QNet managed to get to Rs 425 crore in size before it imploded. The company had in its earlier avatars of GoldQuest and QuestNet sold ‘limited edition’ gold coins at inflated prices, again as MLM schemes and on the premise that the coins would find buyers at even higher prices. These companies eventually closed down in 2009 and slipped out of the limelight, after many cases were filed by ‘investors’ who felt duped. QNet is just another avatar of a phenomenon that demonstrates exactly why some things are always too good to be true. The Singapore-registered company has already been banned by countries such as Saudi Arabia. Last August, the CBI’s Economic Offenses Wing (EOW) finally registered a case against QNet for "duping thousands of investors by selling them plastic and glass products terming them miraculous objects for treating severe diseases like cancer." The Indian authorities are also supposed to be after QNet founder Vijay Eswaran, ranked by Forbes as the 25th richest Malaysian, but Eswaran has denied any involvement. This month, the EOW has issuedlookout notices against 10 people, including Vijay Eswaran and Michael Ferreira.

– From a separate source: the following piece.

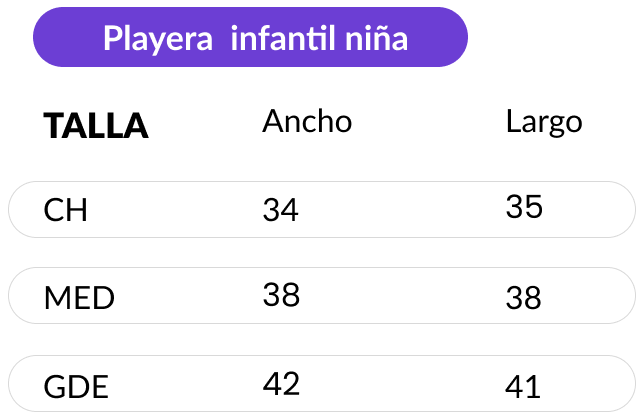Select the TALLA column header
The width and height of the screenshot is (644, 419).
coord(96,126)
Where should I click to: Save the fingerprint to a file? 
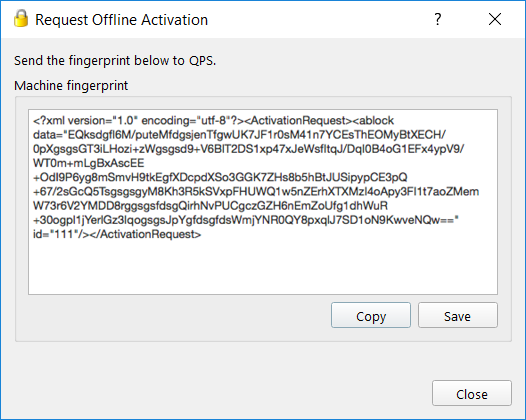click(458, 315)
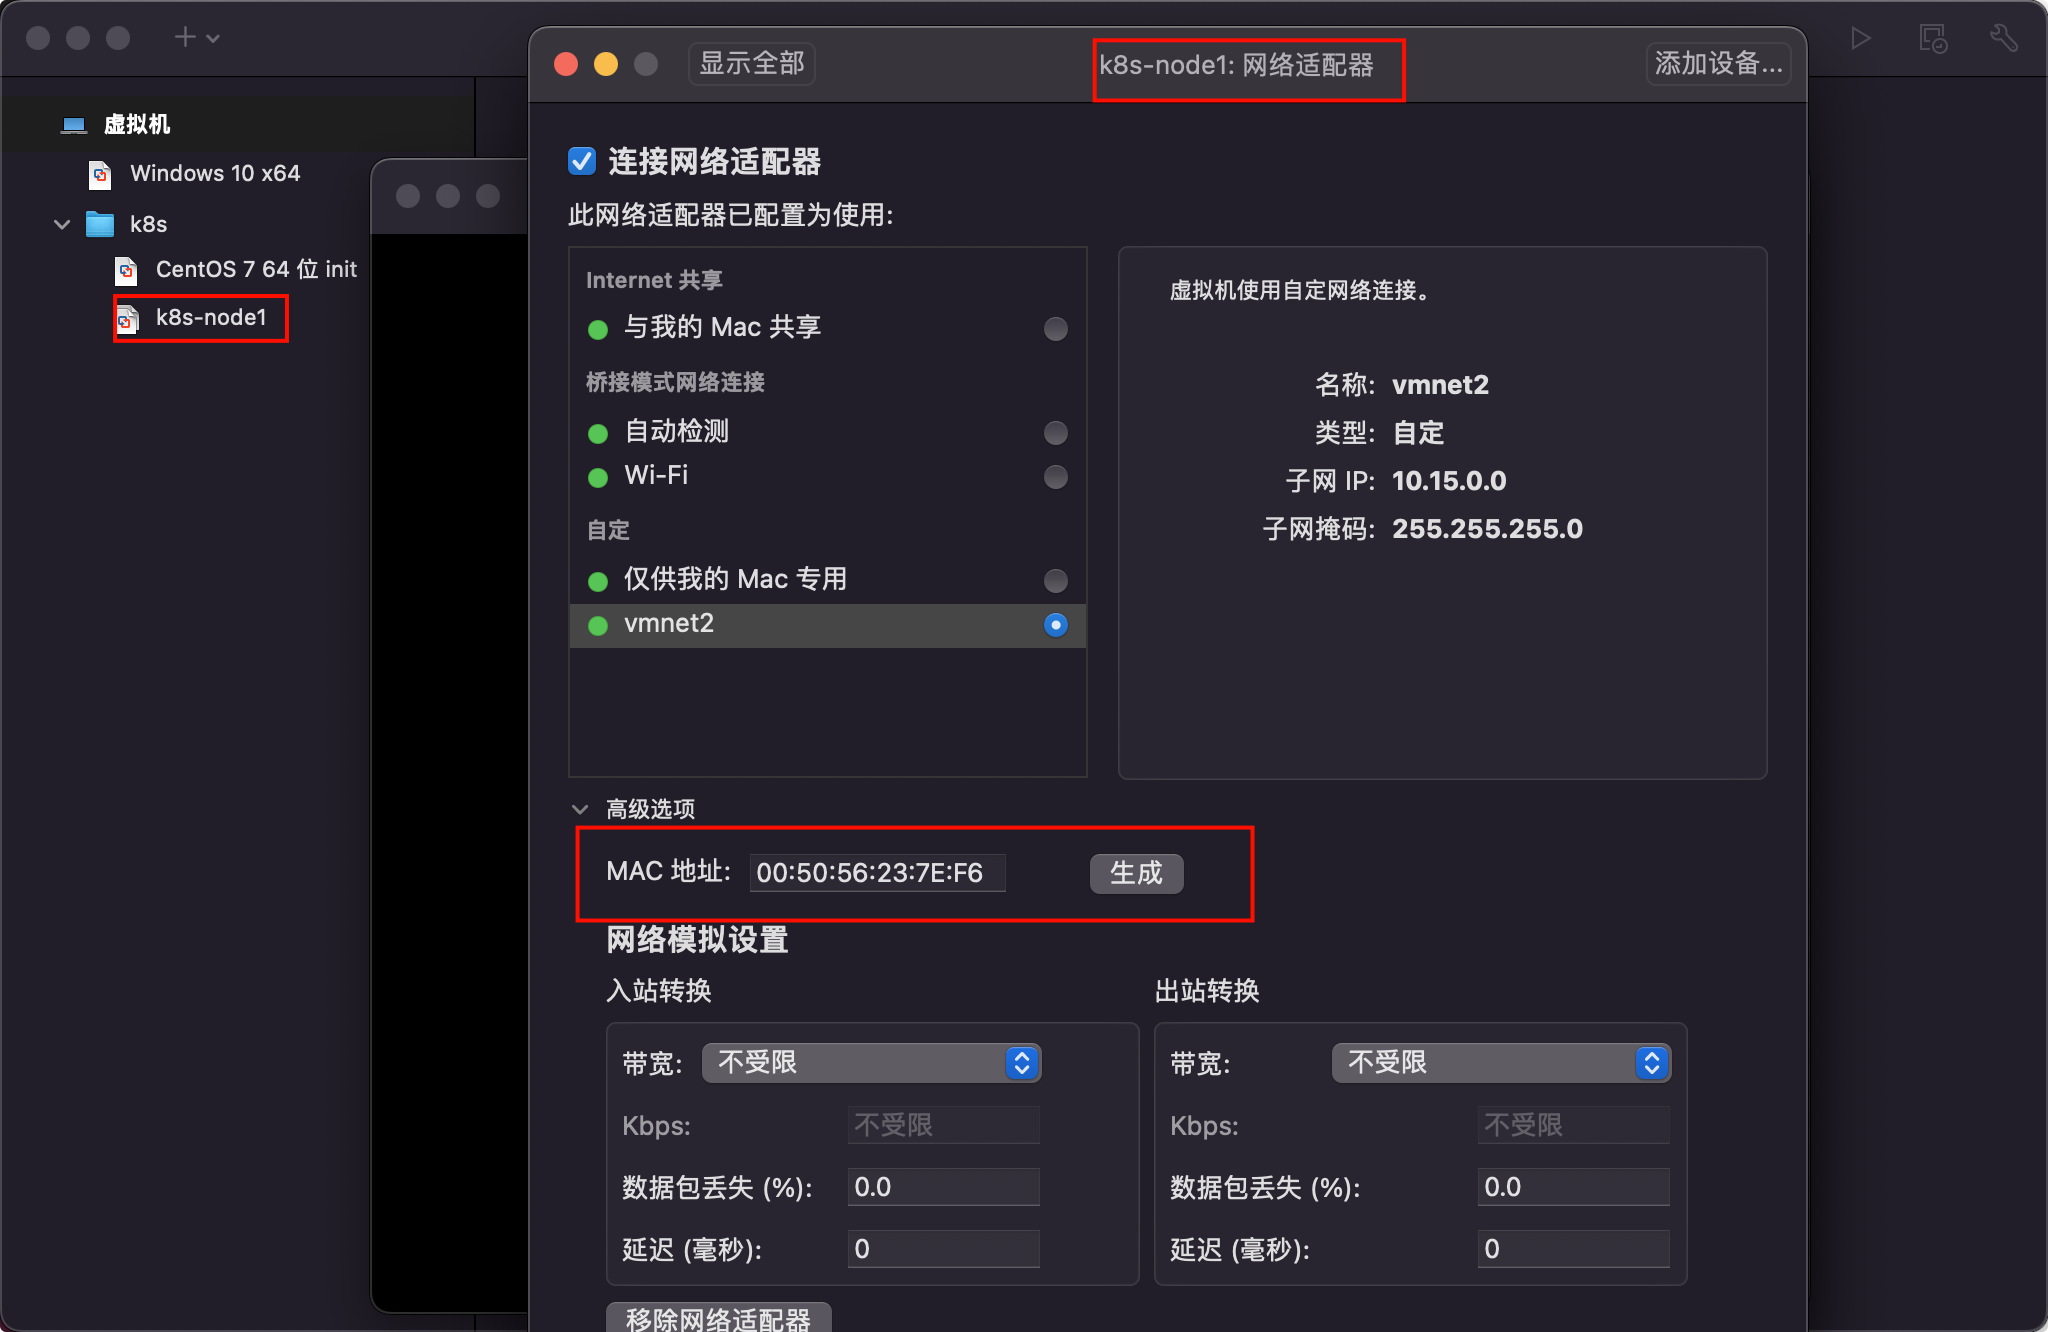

The latter has subsequently claimed to be stuck in Malaysia for "a few tests and medical treatment to address some of my long standing ailments and health issues."

You can’t con an honest man. Most people who buy into the "dream" sold to them by QNet are those who want to earn a lot of money without doing any real work. They blindly believe figures of authority like Ferreira, or unreliable certificates by dubious "testing" centres stating the miraculous powers of what is just plastic. In many ways, a sucker is born every day, and companies like QNet just take them for what they’re worth. It will be very difficult to establish guilt, and once QNet goes away, another silly scheme will come to take its place.

The best way to avoid being duped by a MLM scheme is to ask yourself:

  • Are you expected to sell a product to other people? Do you need to pay for the privilege of signing up? If so, it’s most likely a scam.
  • Is there a refund policy? Can you return products unused to get back your money? If not, it’s most likely a scam.
  • Does it use the words "in your spare time"? My vast experience of hearing most of these sucker schemes tells
    me this is the biggest warning bell of them all.
  • Can you buy alternative products that do the same thing at a much cheaper price? Then you’re just being a sucker if you buy into a much more expensive product just to get a small commission back.
  • Are you made to visit a "meeting" where a well-heeled gentleman extols the virtues of this scheme? And you can’t ask too many questions? That’s a sign of a scam.

QNet sells you many riches, if only you invest Rs. 500,000 and then find other suckers who do the same. The above criteria should sound warning bells, and like many other MLMs before this one, it makes you think more of the money you can earn with it rather than the benefits of the products themselves.

The lesson? It’s always easy to mislead someone blinded by that kind of greed.